## Document
"""

Crystal

A Crystal Session

Crystal is a question answering application which I built as my capstone project at PSUT. She It can parse natural language sentences, recognize word senses and make logical inferences. It's not domain-specific, so vocabulary coverage is quite good. Grammar coverage, on the other hand, is fairly basic. Probably the biggest glaring hole is the complete lack of support for adverbs, although there are plenty of smaller flaws (numbers, proper support for plurals, etc.).

The workflow is pretty simple. The user can tell Crystal facts in the form of declarative sentences, including conditionals and compound statements, and it will incrementally build up a context and check every new statement against it, resolving anaphora (pronouns) and presuppositions (definite NPs). At any point in the interaction, the user can ask Crystal subject or object questions which will be answered (if possible) based on the context.

Implementation

The program is written in Python and uses the NLTK chart parser with a VerbNet-based unification grammar for parsing, DRT techniques for converting parse trees into semantic representations, a vocabulary derived from WordNet® and VerbNet semantic limitations for word senses, and finally an inference system powered by the Prover9/Mace4 theorem prover and model builder.

When I started working on Crystal, I had never touched NLP, so the experience has taught me a lot about parsing, linguistics, semantics and logical inference. Of course, this also means that the code is riddled with algorithms, techniques and design decisions that will cause many a facepalm to most linguists, NLP practitioners and even software engineers, for which I apologize in advance. This state of affairs is exacerbated by the fact that the whole project, from inception to completion took about two months of part-time work from a single developer whose goals did not include maintainability.

"""

## Stated goal A
From the Crystal page, reproduce word for word the passage that begins with the words containing "The workflow is" and ends with "and model builder.".
## Stated goal B
According to the Crystal page, what powers the program's inference system?

## Pointing records for screenshots and pages
"""

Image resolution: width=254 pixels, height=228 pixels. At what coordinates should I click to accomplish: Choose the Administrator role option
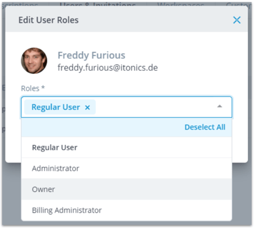tap(126, 168)
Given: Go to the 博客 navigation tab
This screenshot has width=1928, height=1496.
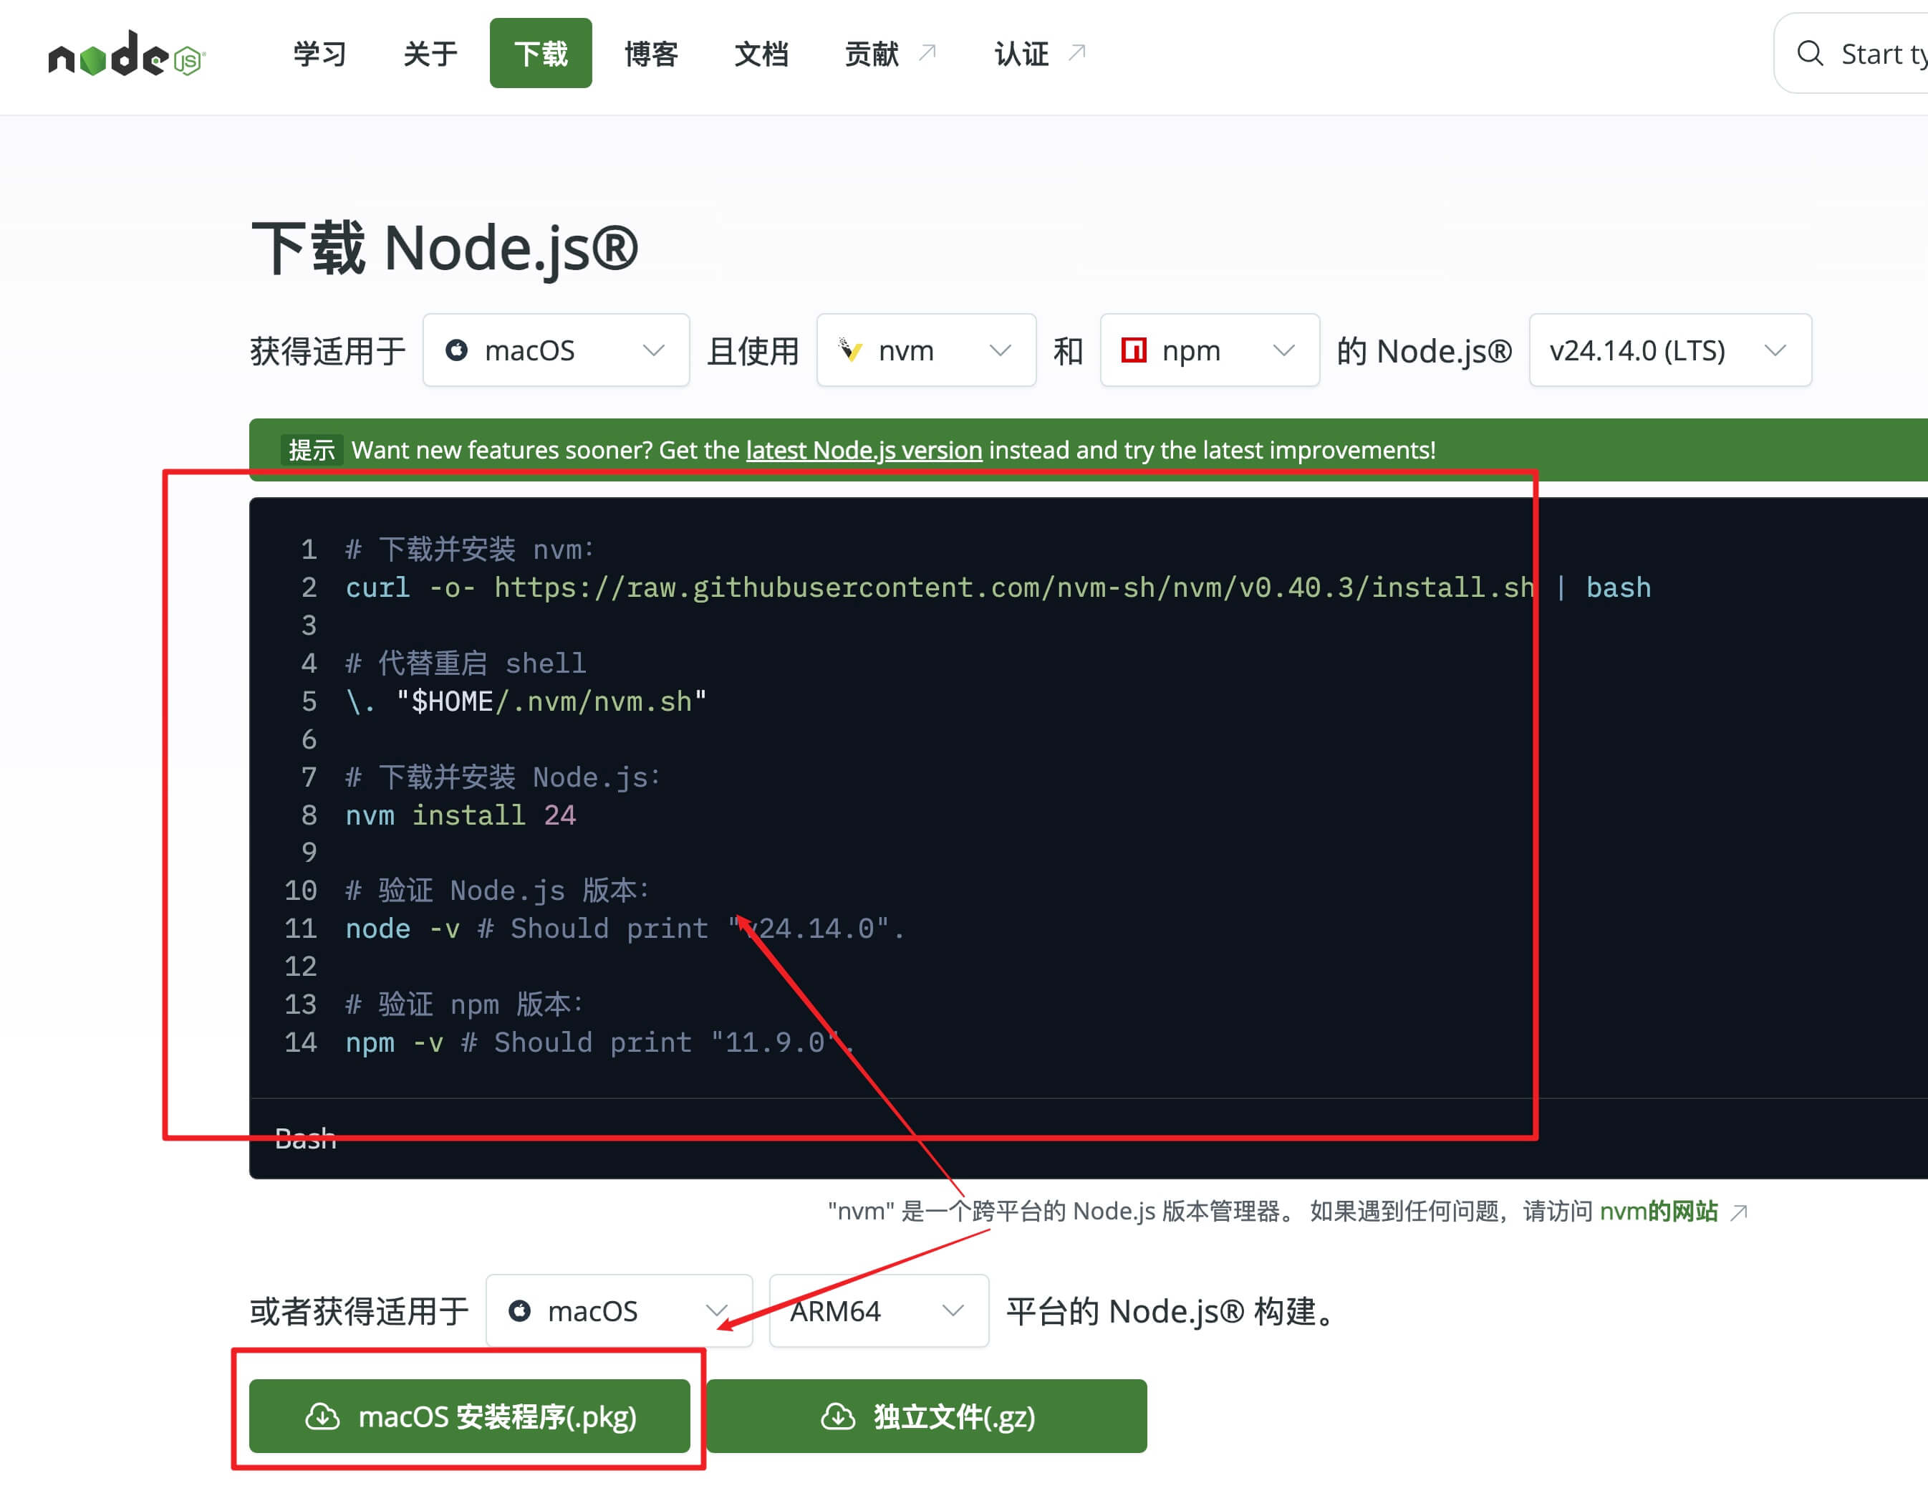Looking at the screenshot, I should point(651,54).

"""

## Exercise output A
The workflow is pretty simple. The user can tell Crystal facts in the form of declarative sentences, including conditionals and compound statements, and it will incrementally build up a context and check every new statement against it, resolving anaphora (pronouns) and presuppositions (definite NPs). At any point in the interaction, the user can ask Crystal subject or object questions which will be answered (if possible) based on the context.

Implementation

The program is written in Python and uses the NLTK chart parser with a VerbNet-based unification grammar for parsing, DRT techniques for converting parse trees into semantic representations, a vocabulary derived from WordNet® and VerbNet semantic limitations for word senses, and finally an inference system powered by the Prover9/Mace4 theorem prover and model builder.

## Exercise output B
The Prover9/Mace4 theorem prover and model builder.